> [Document section]:
The interaction among antioxidants is increasingly acknowledged because of its antioxidant effects on food stability and possible health benefits1. Antioxidants from natural sources, such as green tea extracts, contain several compounds with antioxidative properties. The antioxidants in these extracts interact with the antioxidants of lipid-containing food and with the endogenous antioxidants present in the food2. When the antioxidants are combined, antioxidant synergy occurs; this process generates an overall effect greater than the consolidated but separate antioxidant effects3.

> [What to do]:
a: Copy the paragraph on antioxidant interaction between "The interaction among" and "separate antioxidant effects3.", inclusive.
b: Translate this sentence from the paragraph on antioxidant interaction into Spanish: "Antioxidants from natural sources, such as green tea extracts, contain several compounds with antioxidative properties."
c: Answer these questions using the paragraph on antioxidant interaction:
(i) What is named as an example of a natural source of antioxidants?
(ii) Besides the antioxidants of lipid-containing food, what other antioxidants do the extract antioxidants interact with?
(iii) What occurs when the antioxidants are combined?

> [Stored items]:
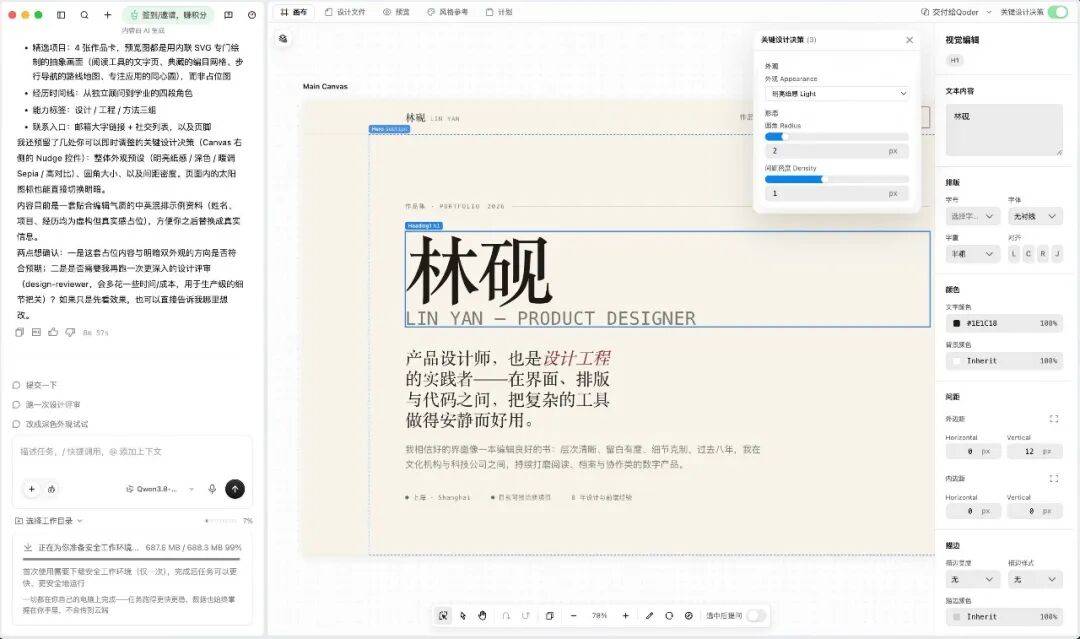Click the microphone voice input icon
The width and height of the screenshot is (1080, 639).
coord(212,489)
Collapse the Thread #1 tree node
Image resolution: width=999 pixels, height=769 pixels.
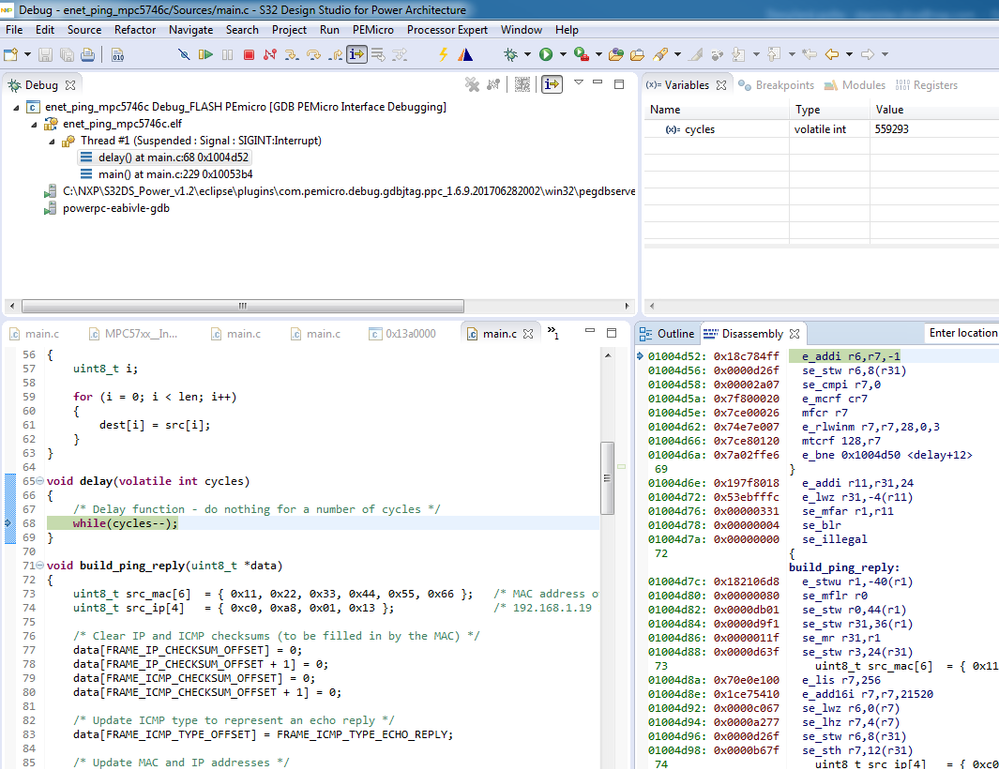pyautogui.click(x=54, y=141)
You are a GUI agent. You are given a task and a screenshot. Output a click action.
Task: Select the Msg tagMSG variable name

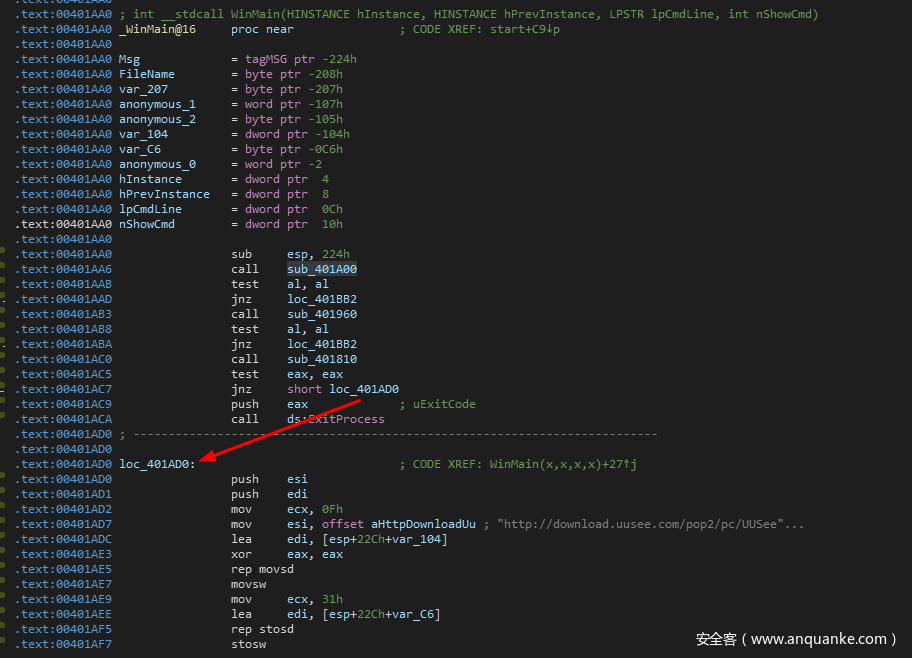tap(129, 59)
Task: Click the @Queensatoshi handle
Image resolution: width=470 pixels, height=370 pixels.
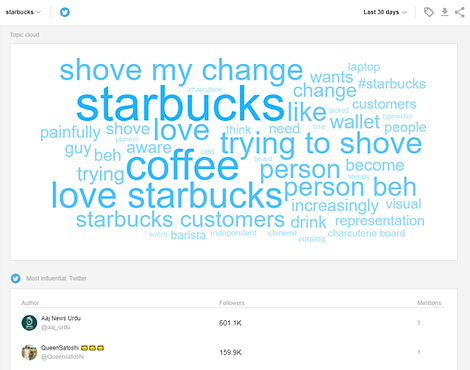Action: [62, 357]
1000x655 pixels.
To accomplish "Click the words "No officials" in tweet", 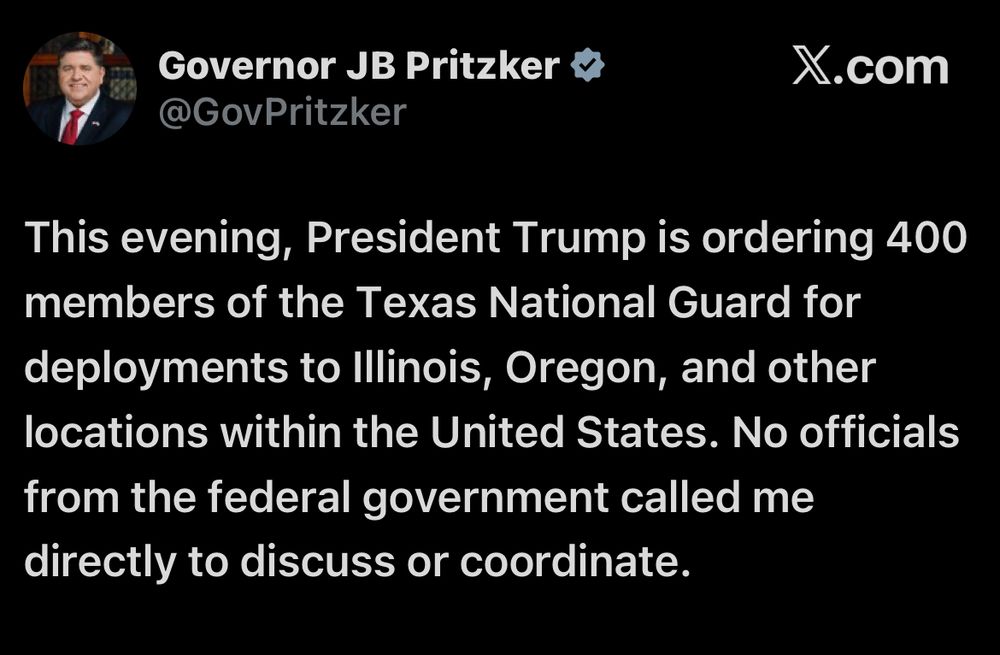I will pos(846,432).
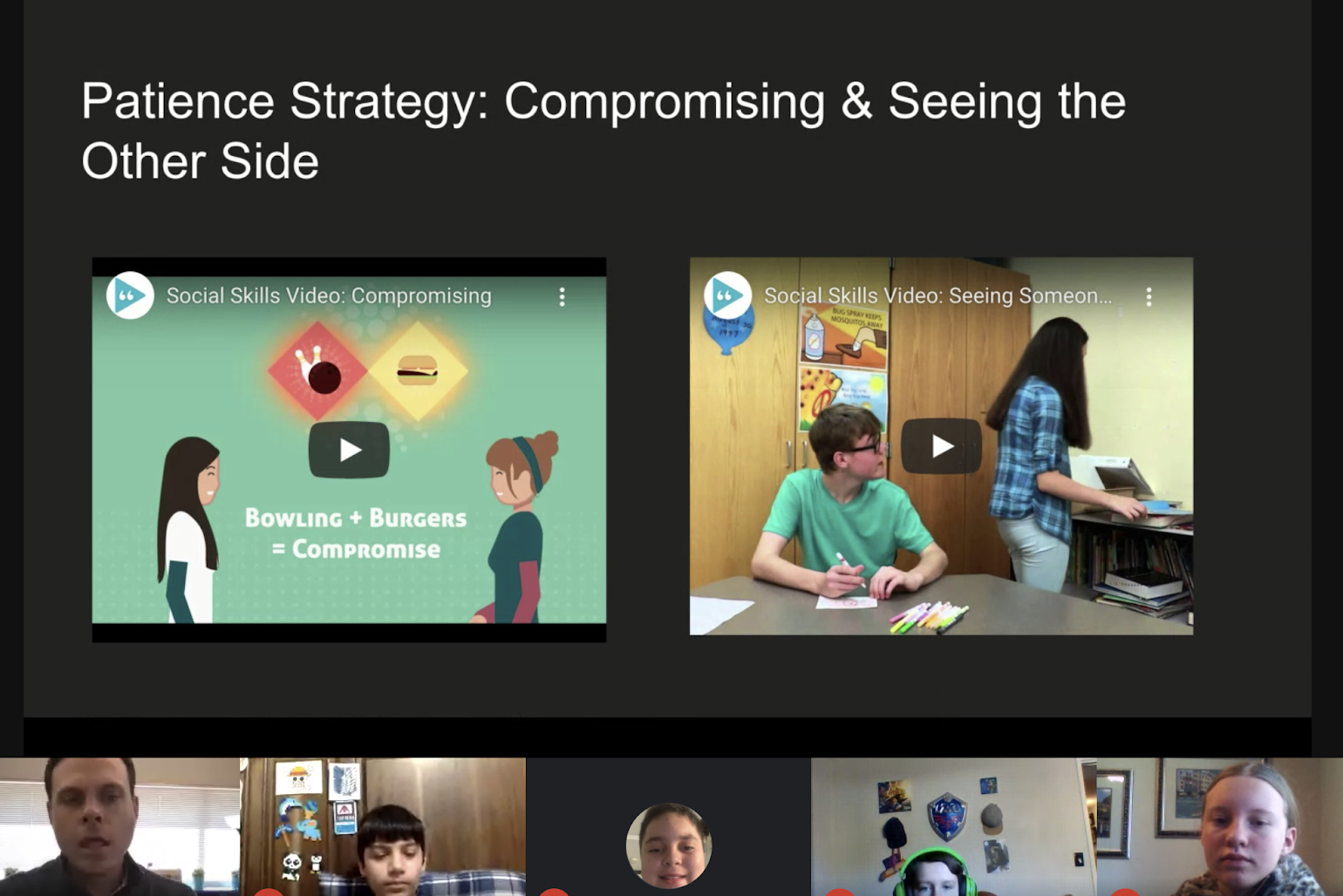Open the 'Social Skills Video: Compromising' title link

pos(329,296)
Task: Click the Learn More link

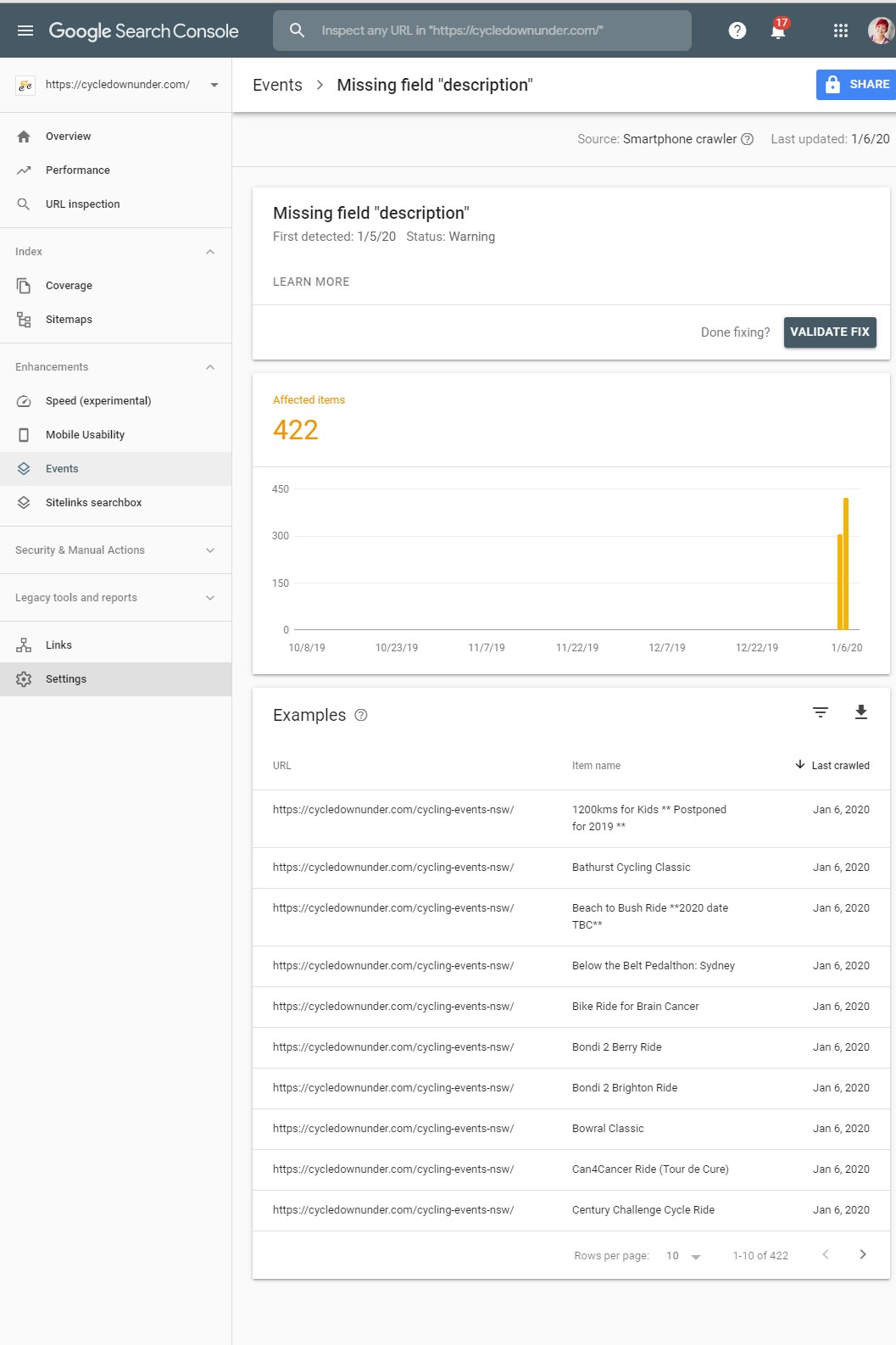Action: click(x=311, y=282)
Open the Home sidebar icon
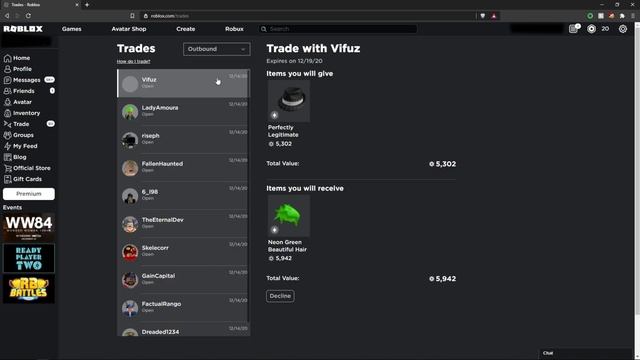This screenshot has width=640, height=360. pos(7,58)
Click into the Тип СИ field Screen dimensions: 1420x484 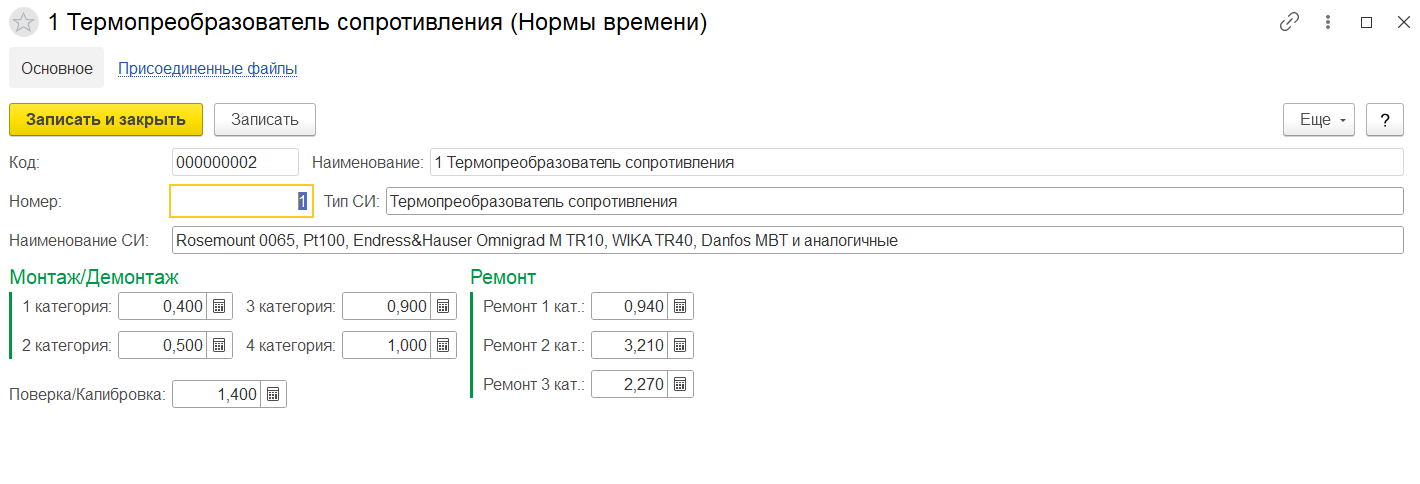[894, 201]
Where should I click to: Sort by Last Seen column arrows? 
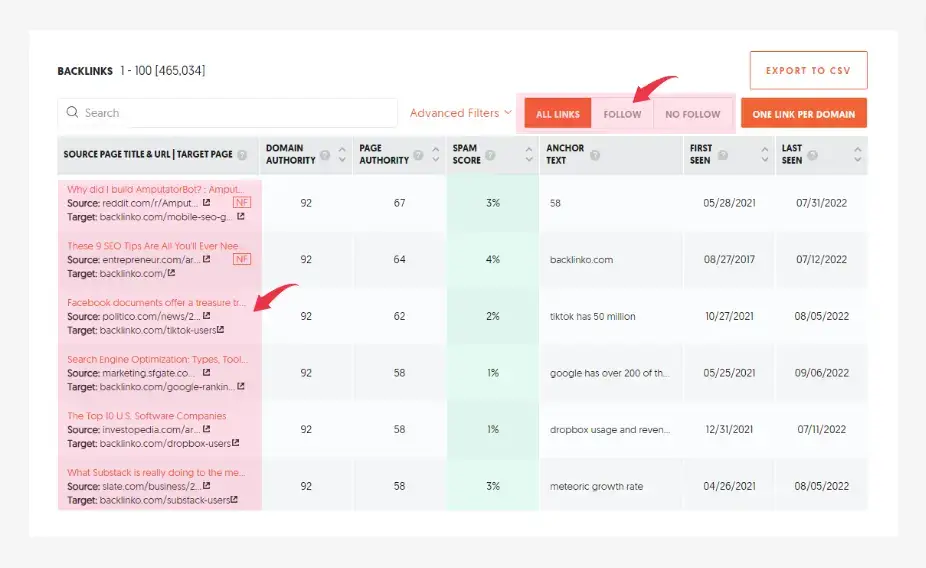tap(858, 155)
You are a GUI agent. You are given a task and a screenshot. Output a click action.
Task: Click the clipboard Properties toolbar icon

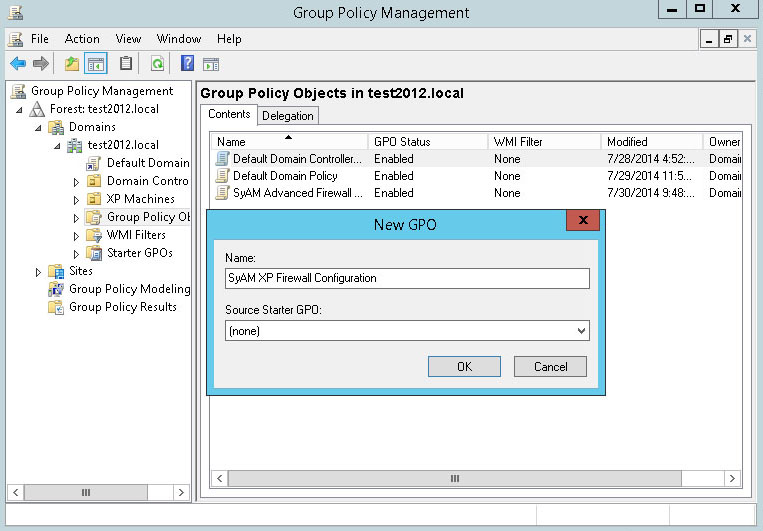click(126, 64)
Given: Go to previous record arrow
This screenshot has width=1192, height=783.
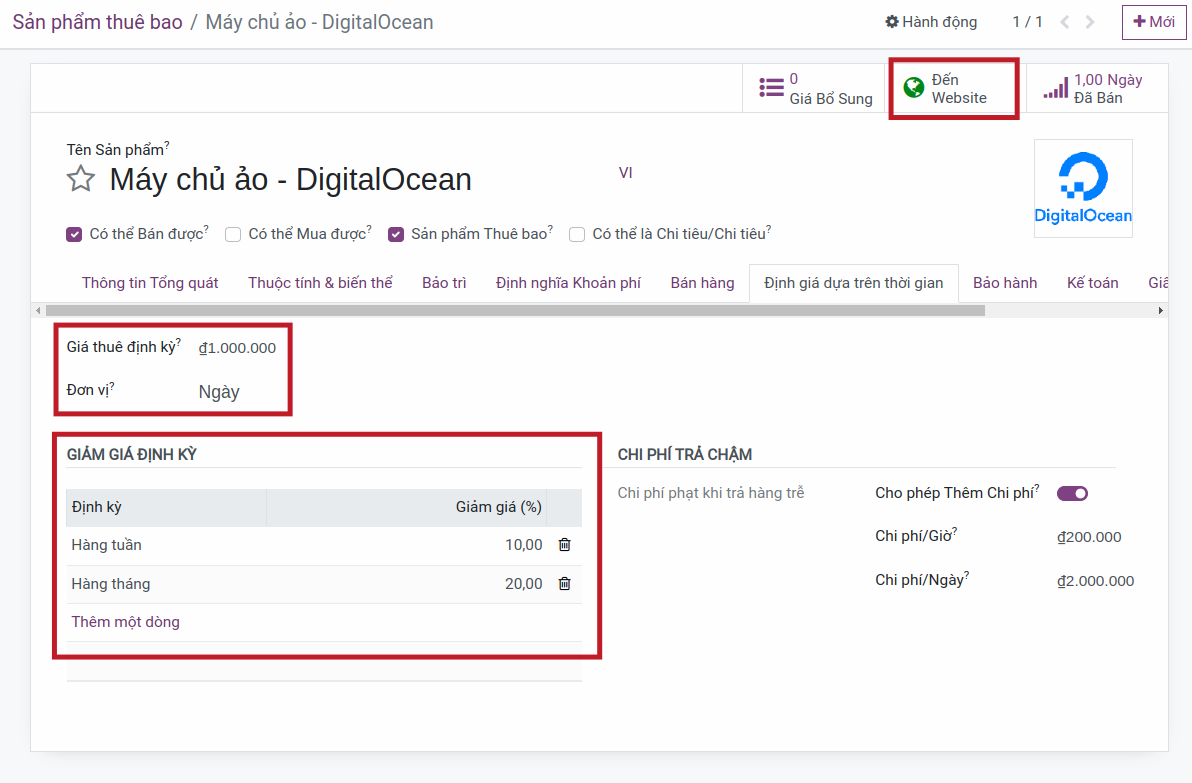Looking at the screenshot, I should (1065, 22).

> [Answers given]:
a:
The interaction among antioxidants is increasingly acknowledged because of its antioxidant effects on food stability and possible health benefits1. Antioxidants from natural sources, such as green tea extracts, contain several compounds with antioxidative properties. The antioxidants in these extracts interact with the antioxidants of lipid-containing food and with the endogenous antioxidants present in the food2. When the antioxidants are combined, antioxidant synergy occurs; this process generates an overall effect greater than the consolidated but separate antioxidant effects3.

b: Los antioxidantes de fuentes naturales, como los extractos de té verde, contienen varios compuestos con propiedades antioxidantes.

c:
(i) Green tea extracts.
(ii) The endogenous antioxidants present in the food.
(iii) Antioxidant synergy.